Testo di riferimento:
________

Dietro il profondo cinismo del presidente russo si nasconde la convinzione che la Russia abbia un passato antico e ininterrotto di cui fa parte anche l’Ucraina

Il principe danese Rørek, scrive Sassone, assiste alla rivalità tra due fratelli capi tribù: Feng e Orvendil. Colpito dal valore di Orvendil, Rørek gli dà in moglie Gerutha. Feng, accecato dalla gelosia, uccide il fratello e sposa Gerutha. Testimone di tutto è il figlio di Orvendil, nipote di Rørek, che per sfuggire alla stessa sorte si finge pazzo e intanto pianifica la sua vendetta. Il suo nome è Amleth. Shakespeare lo ha reso immortale chiamandolo Amleto.

Rørek si staglia quindi sullo sfondo del più grande dei drammi shakespeariani, ma non ha alcun ruolo nell’origine dello stato russo. Putin, tuttavia, sembra tenere particolarmente alla sua versione del passato dell’Europa orientale, e all’idea che la guerra sia necessaria per rendere vera la narrazione. Si può credere in qualcosa d’irreale e poi metterlo in scena, trascinando gli altri in una trasformazione violenta. Hannah Arendt definiva tutto questo totalitarismo.

Sembra una follia sostenere che una terra possa essere rivendicata e conquistata sulla base di un popolo inesistente, frutto della lettura erronea di una storia traballante tratta da un antico racconto dove le città vengono espugnate dai bambini, le guerre si decidono con delle gare di lotta e un sovrano muore per via di una profezia legata a un cavallo. O forse è la politica che rimodella il mondo con la morte e la distruzione per farlo corrispondere all’arte.

________

Dati archiviati:

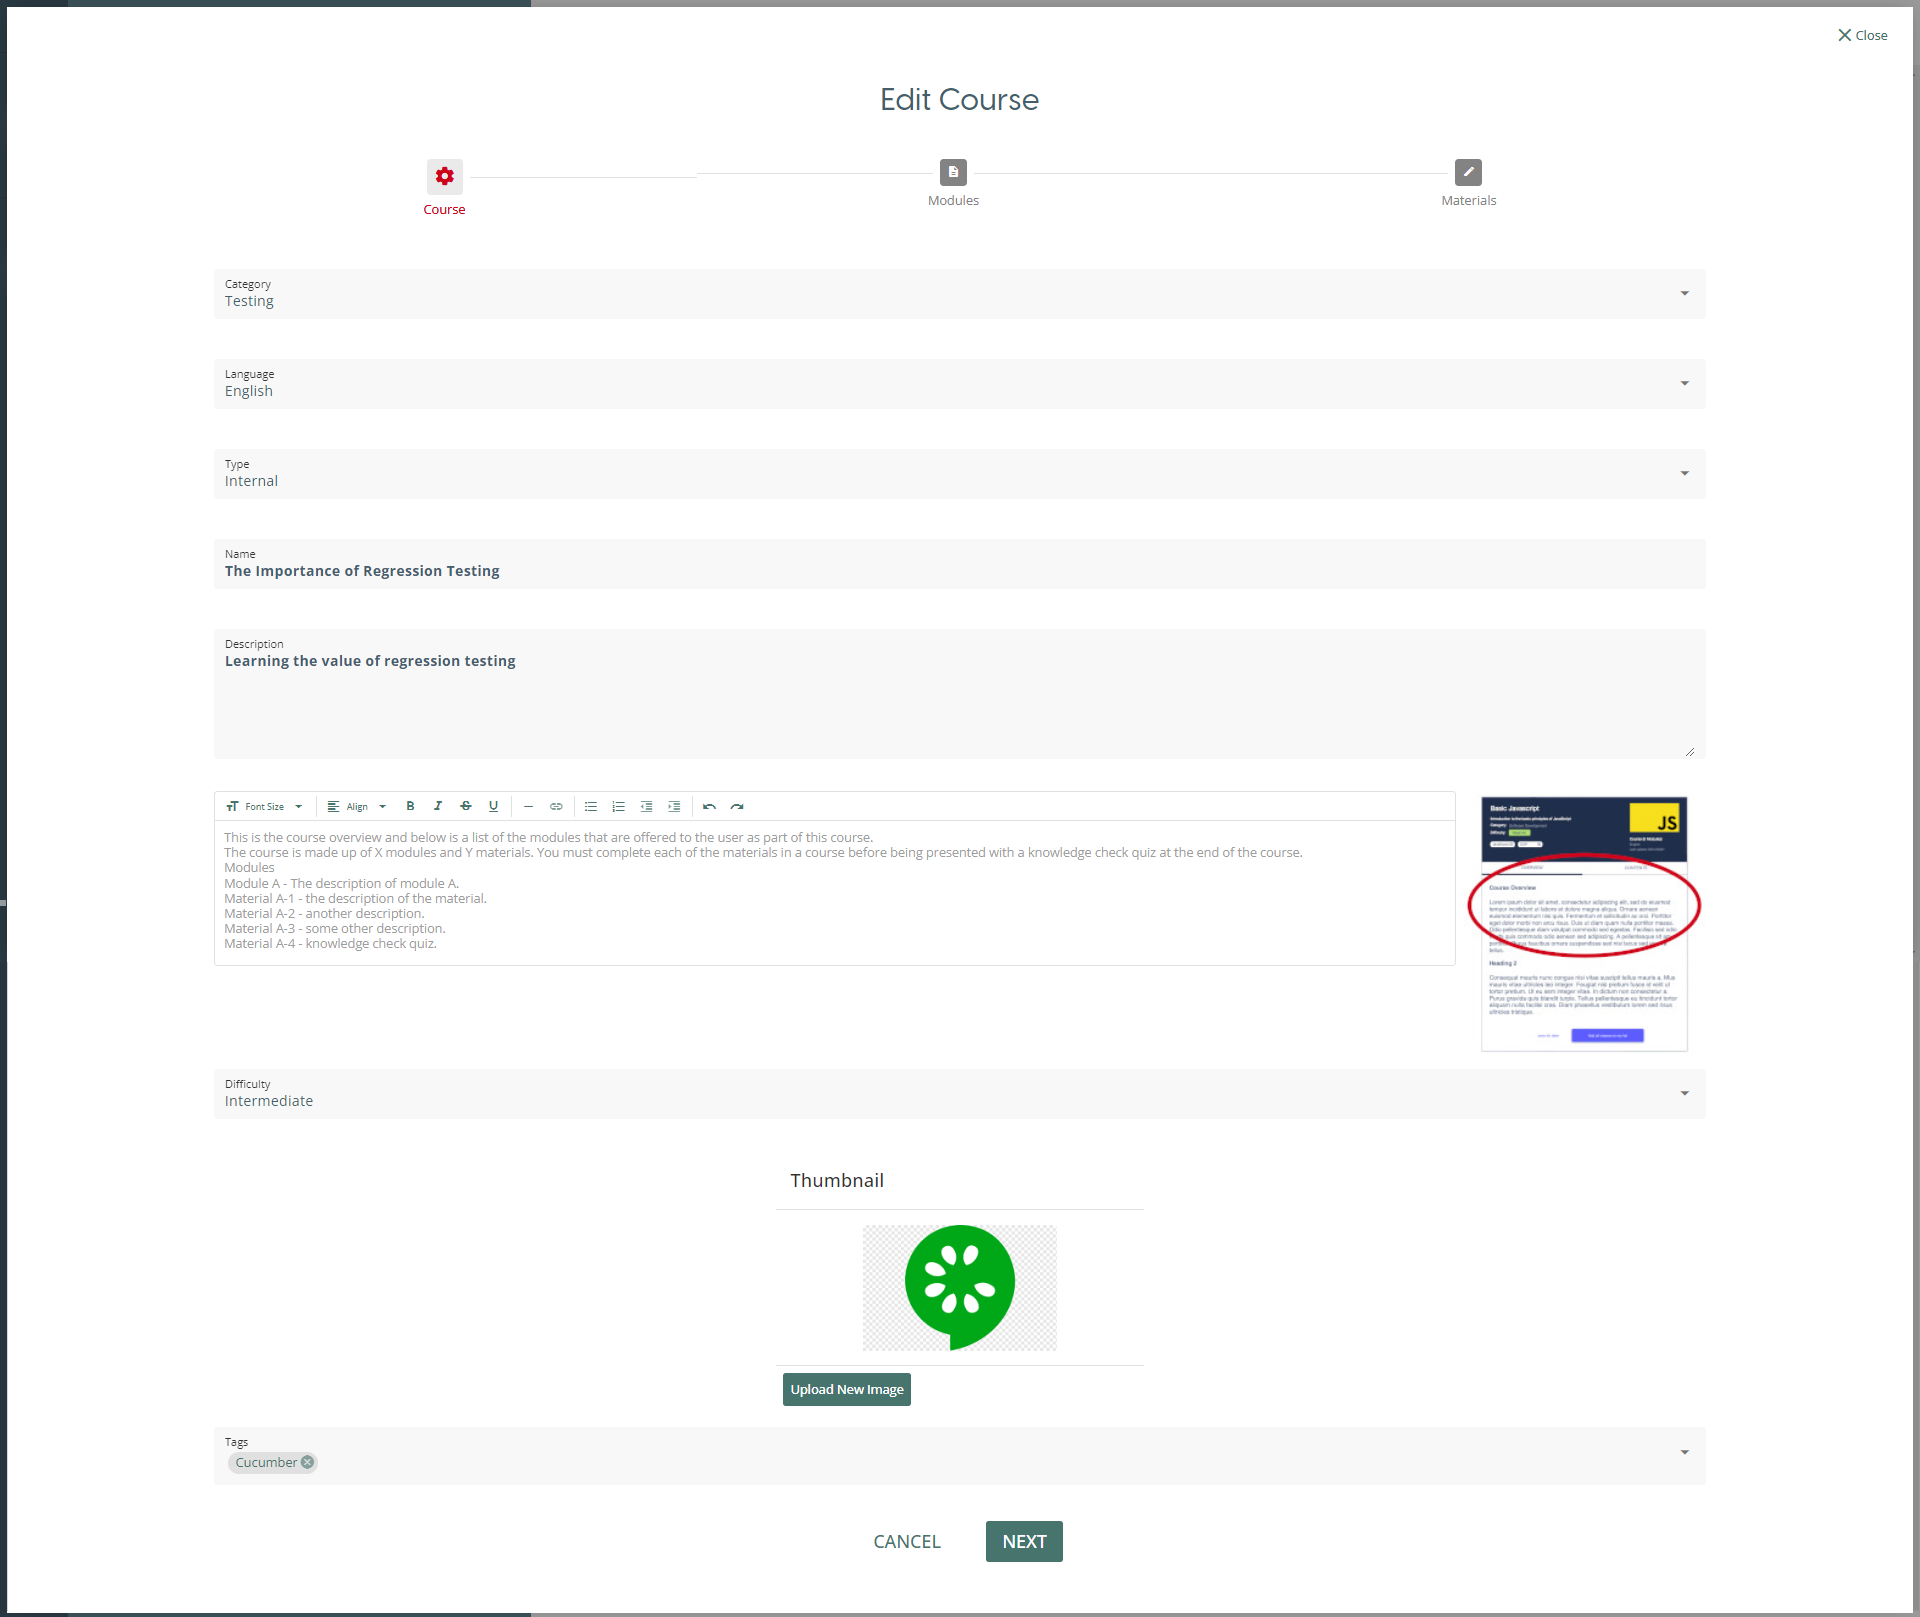Insert a numbered list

________

Istruzioni dell'esercizio:
1) Elenca tutti i personaggi del racconto di Sassone che il testo di riferimento indica per nome.
2) Riprendi il testo di riferimento su Putin e il passato dell'Europa orientale e scrivine il seguito a partire dall'ultima frase riportata.
Per svolgere l'esercizio i dati non sono necessari.

Risposte finali:
1) Rørek, Feng, Orvendil, Gerutha, Amleth

2)
Più di un secolo fa, mentre l’impero russo canonizzava la figura di Rørek, i pensatori ucraini seguivano una strada completamente diversa. Inventavano la storia sociale (Mychajlo Hruševskyj), sottolineavano l’importanza dell’incontro culturale per la consapevolezza di sé (Ivan Franko) e per la costruzione dello stato (Vyacheslav Lypynsky), e recuperavano elementi del passato classico di Scizia e Grecia (Lesja Ukraïnka). Oggi questi autori stanno vivendo una rinascita. Mentre nell’Ucraina segnata dalla guerra fioriscono le scienze umane e gli studiosi pubblicano storie dal respiro globale, lo stato aggressore introduce forme estreme della politica della memoria, imponendo una visione ufficiale di una Russia eterna e incontaminata.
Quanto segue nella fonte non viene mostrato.